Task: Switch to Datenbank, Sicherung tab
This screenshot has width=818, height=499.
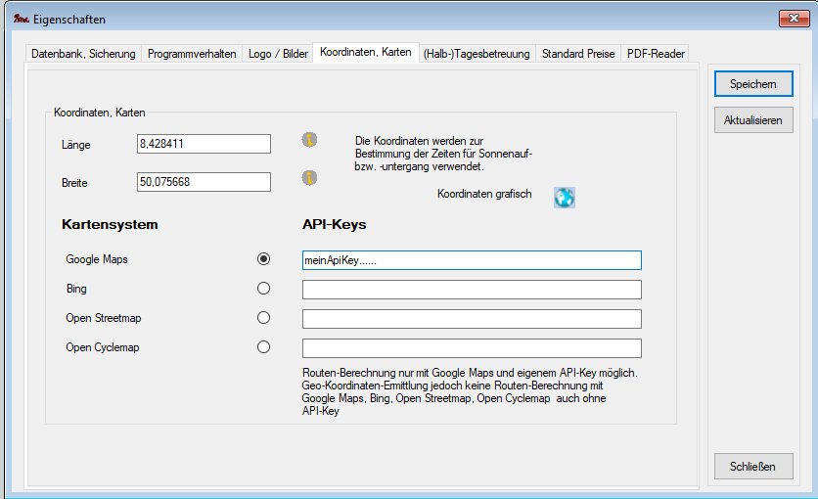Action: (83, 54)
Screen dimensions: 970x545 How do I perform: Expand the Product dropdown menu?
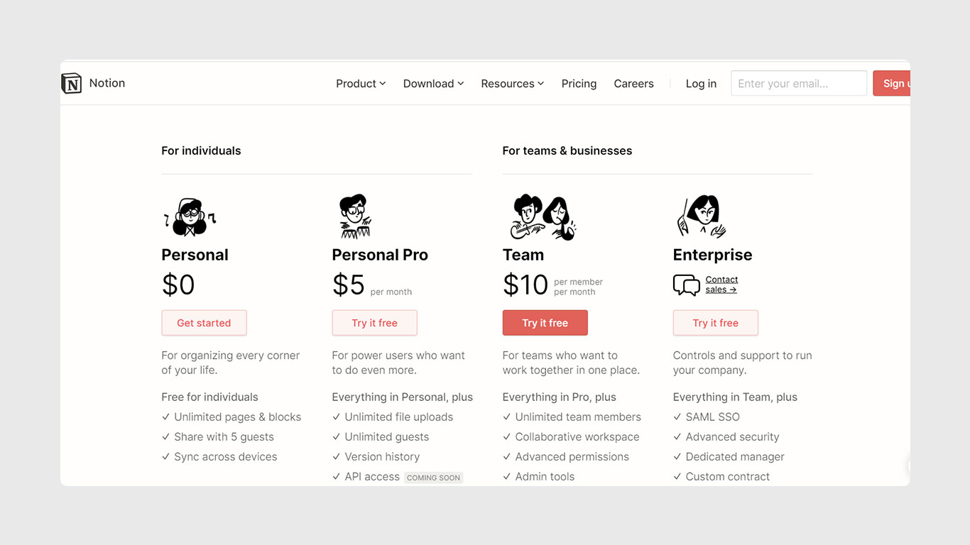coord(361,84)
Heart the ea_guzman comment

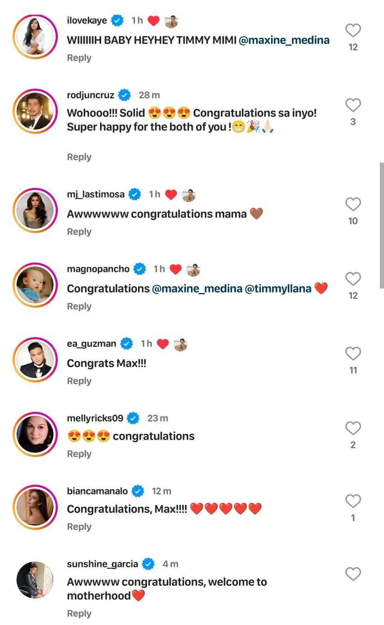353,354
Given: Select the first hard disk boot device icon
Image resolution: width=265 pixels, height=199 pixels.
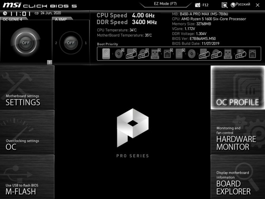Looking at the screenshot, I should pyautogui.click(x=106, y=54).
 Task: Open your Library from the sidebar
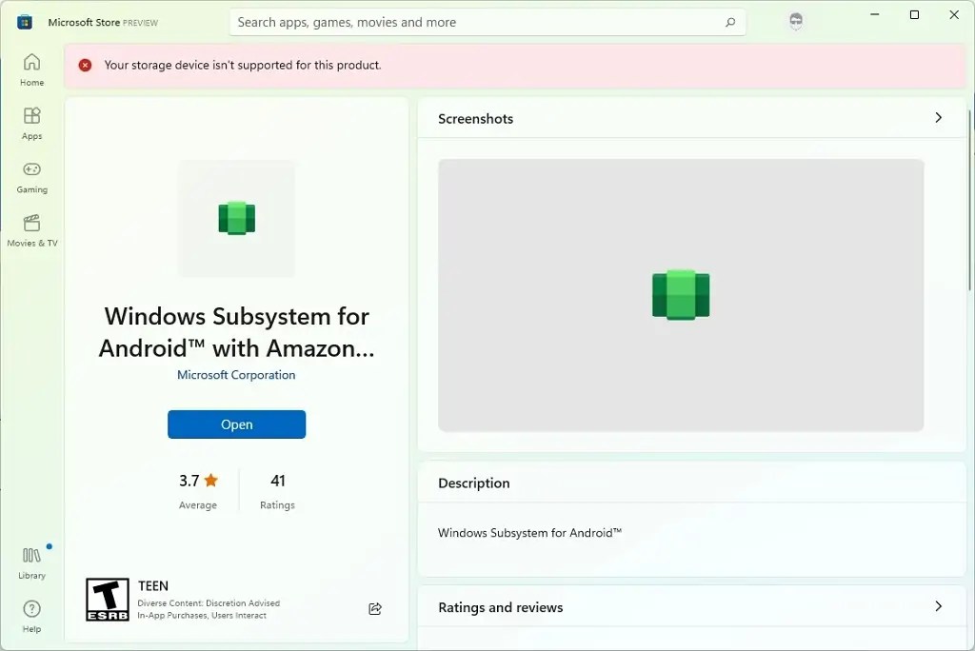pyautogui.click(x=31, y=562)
* * *
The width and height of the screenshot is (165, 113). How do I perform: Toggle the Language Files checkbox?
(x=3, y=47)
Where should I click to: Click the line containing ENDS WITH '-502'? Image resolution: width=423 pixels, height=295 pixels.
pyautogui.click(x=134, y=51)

What to produce: Retype the records starting with the line that contains "Screen dimensions: 970x545" and going on through the line that contains "pyautogui.click(x=31, y=562)", leaving out the pictures.

Task answer:
Screen dimensions: 970x545 How do I perform: Expand the Product dropdown menu?
coord(361,84)
Heart the ea_guzman comment

353,354
Given: Select the first hard disk boot device icon
Image resolution: width=265 pixels, height=199 pixels.
Looking at the screenshot, I should pyautogui.click(x=106, y=54).
 Task: Open your Library from the sidebar
pyautogui.click(x=31, y=562)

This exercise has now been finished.